■ DIRECTION 1:
In the article on reforesting the Nilgiris, rewrite the passage starting at "Stretching 1,600 kilometers" and ending at "found nowhere else.", putting "biodiverse" in place of "bio-diverse".
■ DIRECTION 2:
Condense the paragraph of the Nilgiris reforestation article that begins "The Nilgiris district sits squarely" into a short bulleted list that keeps its main facts.

■ EXTRACT:
Reforesting the Nilgiris, Restoring Ecosystems

After centuries of plantation development, the Nilgiris District in Tamil Nadu is getting a makeover.

The forests on the extreme left consist mostly of exotic trees, those at the center are sholas and on the right are abandoned tea estates. Credit: Sibi Arasu
The forests on the extreme left consist mostly of exotic trees, those at the center are sholas and on the right are abandoned tea estates. Credit: Sibi Arasu

India is home to iconic wildlife, like tigers, dholes and even lions, as well as many species found nowhere else in the world. But they share the subcontinent with the world’s second-largest human population – and as India’s 1.3 billion people vie for space with wilderness, wilderness has often lost out.

Such is the case in the Nilgiris district of the southern Indian state of Tamil Nadu. Once covered in a mosaic of montane forest and grassland, the Nilgiris was transformed into a land of plantations over the past two centuries. But now efforts are underway to restore the landscape to its native state.

Stretching 1,600 kilometers (990 miles) along India’s western coast from the state of Tamil Nadu at the subcontinent’s southern tip, north to Maharashtra, the Western Ghats mountain range is considered as one of the most bio-diverse places in the world and listed as a UNESCO World Heritage Site. The range is home to thousands of different plants and animals, and is also host to a high level of endemism – meaning that many of species that live there are found nowhere else.

The Nilgiris district sits squarely in the Western Ghat’s southern portion. Its 2565 square kilometers were once covered in a mixture of tropical montane forests – locally called ‘sholas’ – interspersed with grassland. But in the last 200-odd years, the district has lost around 80% of its native vegetation, according to a local official.

These forests are now replaced by sprawling tea estates, coffee plantations, exotic tree plantations, and by invasive species of grass and small plants. Along with the loss of forest habitat, plants and animals are also disappearing.

Undisturbed shola forest near Doddakombai, Nilgiris. Credit: Sibi Arasu
Undisturbed shola forest near Doddakombai, Nilgiris. Credit: Sibi Arasu
 
 

“Over the past many decades, the exotics have taken over the Nilgiris and I think only around 20% of the district still retains native forests,” said C. Badrasamy, a retired divisional forest officer (DFO) who has more than three decades of experience in the field.

However, some in the district are trying to reverse the situation. Through reforesting small tracts of land, conservationists in the Nilgiris hope to return their mountain home to its pre-colonialism glory.

■ DATA:
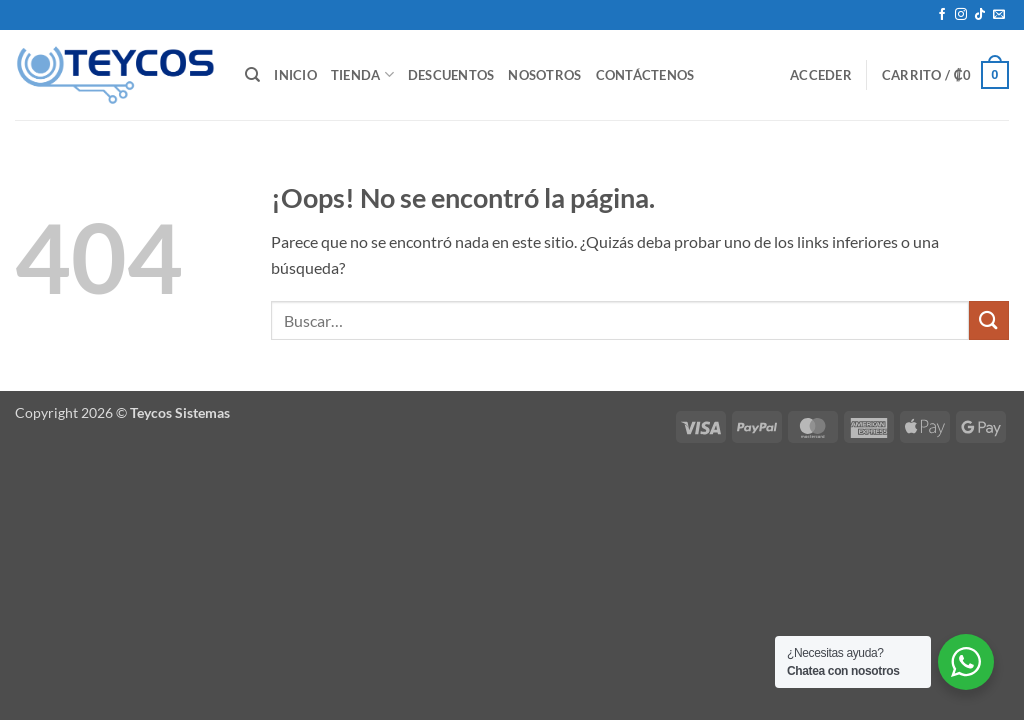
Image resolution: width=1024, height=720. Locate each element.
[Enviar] (989, 320)
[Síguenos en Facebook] (942, 15)
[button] (821, 75)
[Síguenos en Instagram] (961, 15)
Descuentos (451, 75)
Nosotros (544, 75)
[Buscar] (252, 75)
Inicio (295, 75)
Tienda (362, 74)
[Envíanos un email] (999, 15)
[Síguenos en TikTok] (980, 15)
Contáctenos (645, 75)
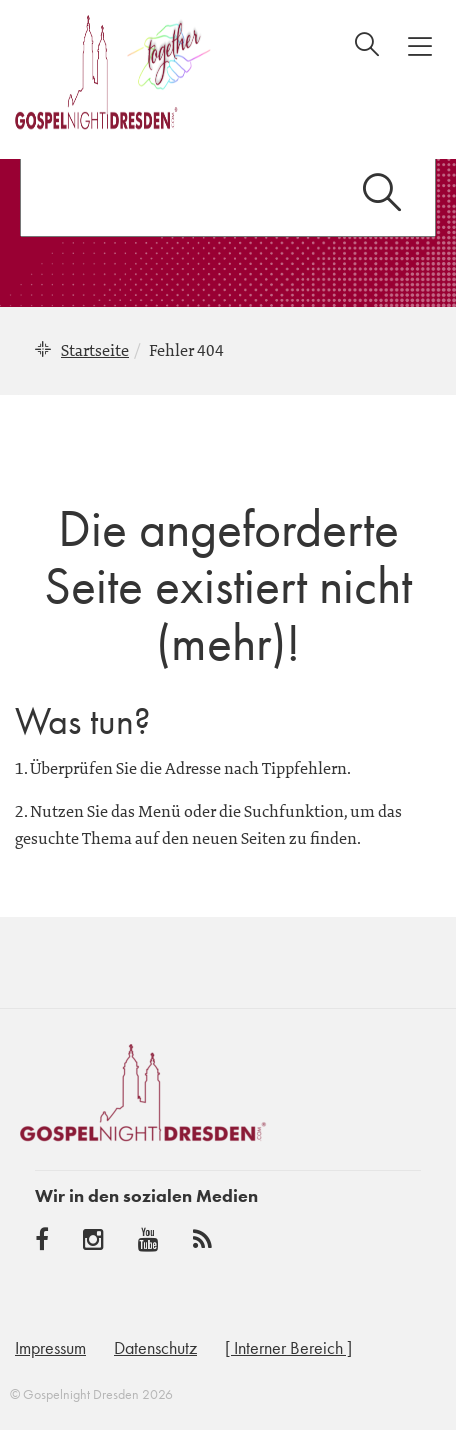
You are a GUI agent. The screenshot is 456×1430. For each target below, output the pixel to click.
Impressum (50, 1347)
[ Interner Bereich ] (288, 1347)
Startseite (95, 350)
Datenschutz (155, 1347)
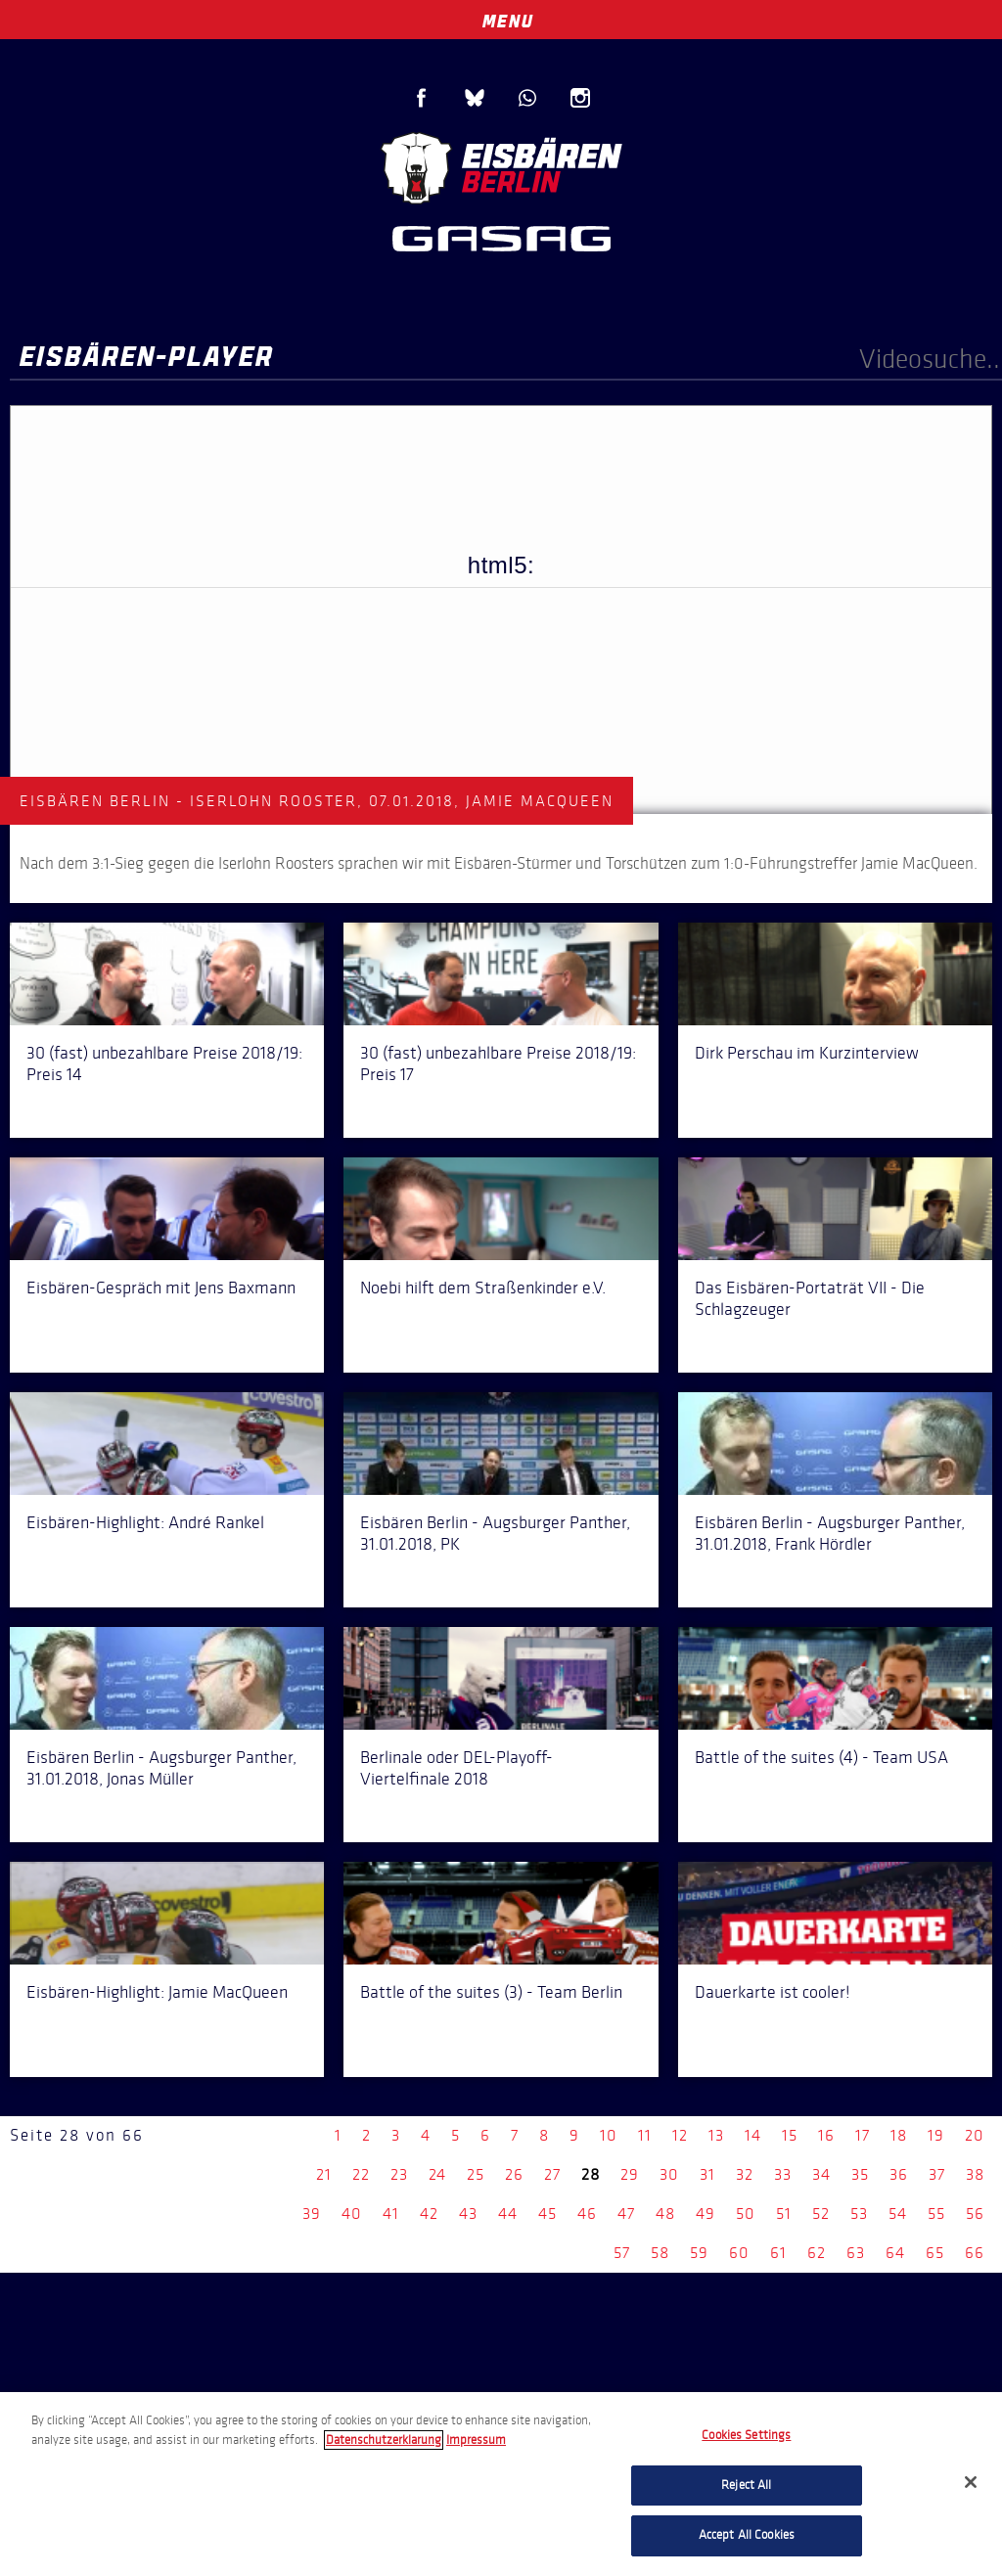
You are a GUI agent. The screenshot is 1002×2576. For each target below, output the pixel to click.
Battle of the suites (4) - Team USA (821, 1757)
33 (783, 2174)
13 (716, 2135)
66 (974, 2252)
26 (514, 2174)
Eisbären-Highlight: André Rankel (145, 1522)
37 (937, 2174)
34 (821, 2174)
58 (660, 2252)
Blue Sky (474, 98)
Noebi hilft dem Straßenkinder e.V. (483, 1287)
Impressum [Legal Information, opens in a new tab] (476, 2440)
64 (895, 2252)
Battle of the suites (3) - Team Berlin (491, 1992)
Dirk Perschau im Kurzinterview (807, 1052)
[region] (501, 2484)
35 (860, 2174)
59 (699, 2252)
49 (705, 2213)
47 (626, 2213)
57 (622, 2252)
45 (547, 2213)
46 (587, 2213)
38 (975, 2174)
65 (935, 2252)
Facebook (422, 98)
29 (629, 2174)
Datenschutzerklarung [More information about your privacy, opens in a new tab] (383, 2440)
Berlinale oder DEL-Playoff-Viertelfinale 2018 (456, 1767)
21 (324, 2174)
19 (936, 2135)
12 (680, 2135)
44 (508, 2213)
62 (816, 2252)
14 (753, 2135)
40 (352, 2213)
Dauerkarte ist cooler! (772, 1992)
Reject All (746, 2485)
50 (745, 2213)
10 (608, 2135)
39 (311, 2213)
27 (552, 2174)
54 (897, 2213)
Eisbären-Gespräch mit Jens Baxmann (161, 1287)
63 (855, 2252)
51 (784, 2213)
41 (391, 2213)
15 (789, 2135)
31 (707, 2174)
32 (744, 2174)
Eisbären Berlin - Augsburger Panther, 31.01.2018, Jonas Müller (161, 1767)
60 (739, 2252)
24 (437, 2174)
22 (361, 2174)
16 (826, 2135)
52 (821, 2213)
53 (859, 2213)
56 (975, 2213)
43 (468, 2213)
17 (862, 2135)
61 (778, 2252)
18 (898, 2135)
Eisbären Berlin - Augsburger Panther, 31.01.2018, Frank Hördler (830, 1533)
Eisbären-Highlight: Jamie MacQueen (157, 1992)
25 (475, 2174)
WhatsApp (527, 98)
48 (665, 2213)
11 (645, 2135)
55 (936, 2213)
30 (669, 2174)
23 (399, 2174)
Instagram (580, 98)
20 (974, 2135)
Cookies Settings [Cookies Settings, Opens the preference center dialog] (746, 2435)
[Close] (970, 2482)
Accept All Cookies (747, 2535)
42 (429, 2213)
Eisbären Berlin (501, 165)
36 (898, 2174)
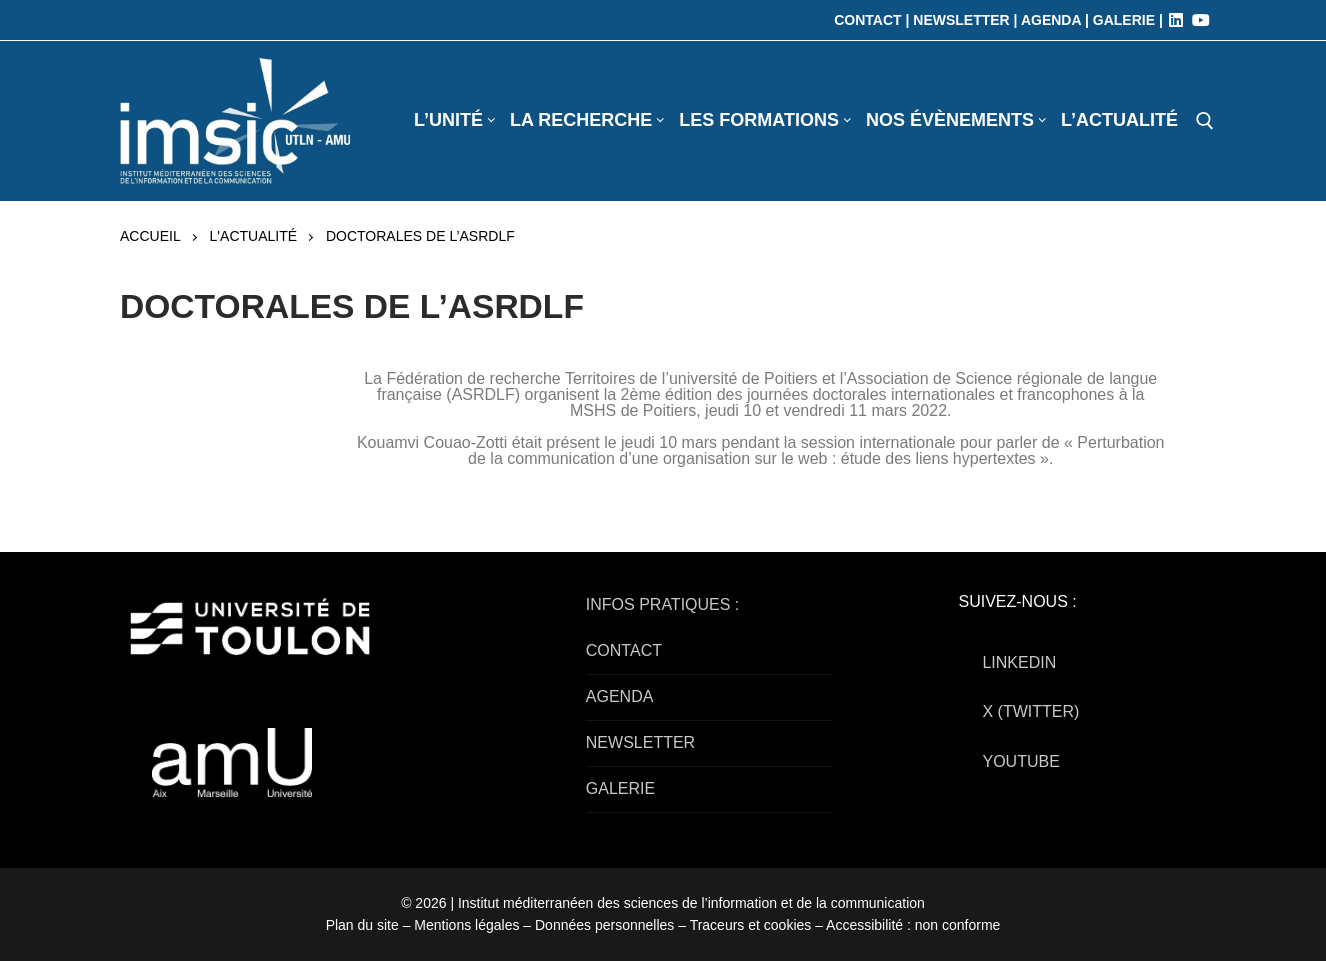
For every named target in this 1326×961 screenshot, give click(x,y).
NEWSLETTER (640, 742)
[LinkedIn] (1176, 20)
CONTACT (624, 650)
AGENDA (620, 696)
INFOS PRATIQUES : (663, 604)
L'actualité (253, 236)
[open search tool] (1205, 121)
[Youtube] (1201, 20)
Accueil (150, 236)
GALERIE (620, 788)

■ EXERCISE ANSWER 1:
Stretching 1,600 kilometers (990 miles) along India’s western coast from the state of Tamil Nadu at the subcontinent’s southern tip, north to Maharashtra, the Western Ghats mountain range is considered as one of the most biodiverse places in the world and listed as a UNESCO World Heritage Site. The range is home to thousands of different plants and animals, and is also host to a high level of endemism – meaning that many of species that live there are found nowhere else.

■ EXERCISE ANSWER 2:
- Location: the southern portion of the Western Ghats
- Area: 2565 square kilometers
- Original cover: tropical montane forests, locally called "sholas," interspersed with grassland
- Loss: around 80% of native vegetation gone in the last 200-odd years, according to a local official